→ What you have to do:
Repeat the listing below in full and exactly, but without its pictures.

→ Data for processing:
Segment Open
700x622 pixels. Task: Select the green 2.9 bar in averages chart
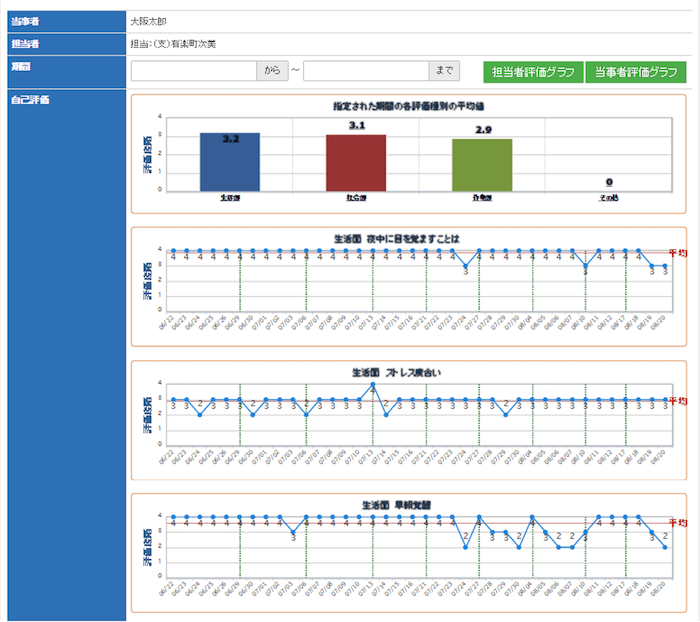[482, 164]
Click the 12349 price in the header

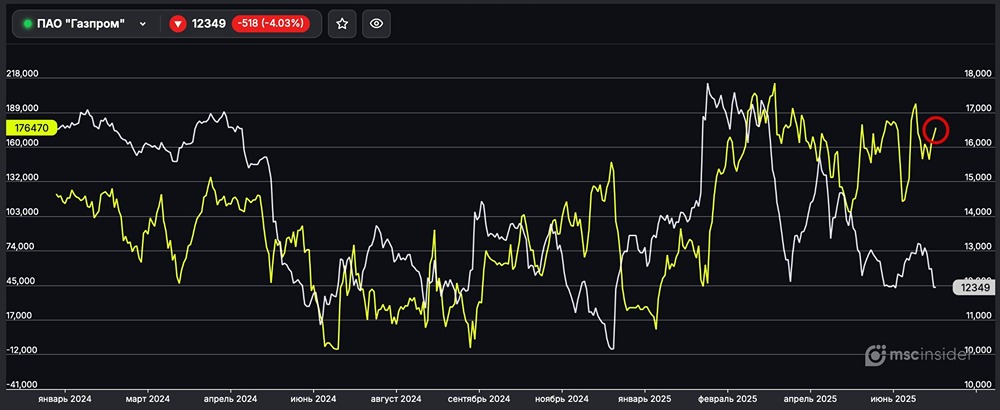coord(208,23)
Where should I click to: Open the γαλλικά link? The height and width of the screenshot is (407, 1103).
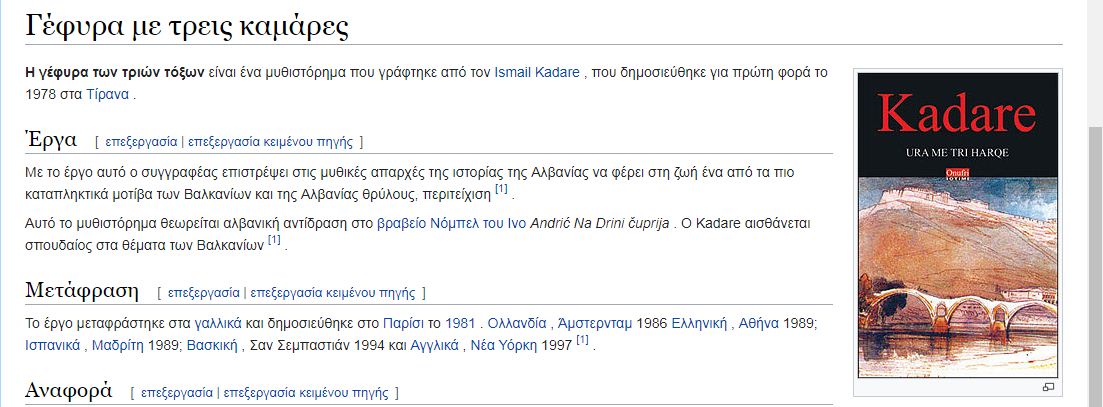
Segment Closed
→ Written solution:
700x622 pixels. Task: Select the green 2.9 bar in averages chart
[482, 164]
Click the 12349 price in the header

coord(208,23)
Where should I click to: Open the γαλλικά link? The height and width of the screenshot is (407, 1103).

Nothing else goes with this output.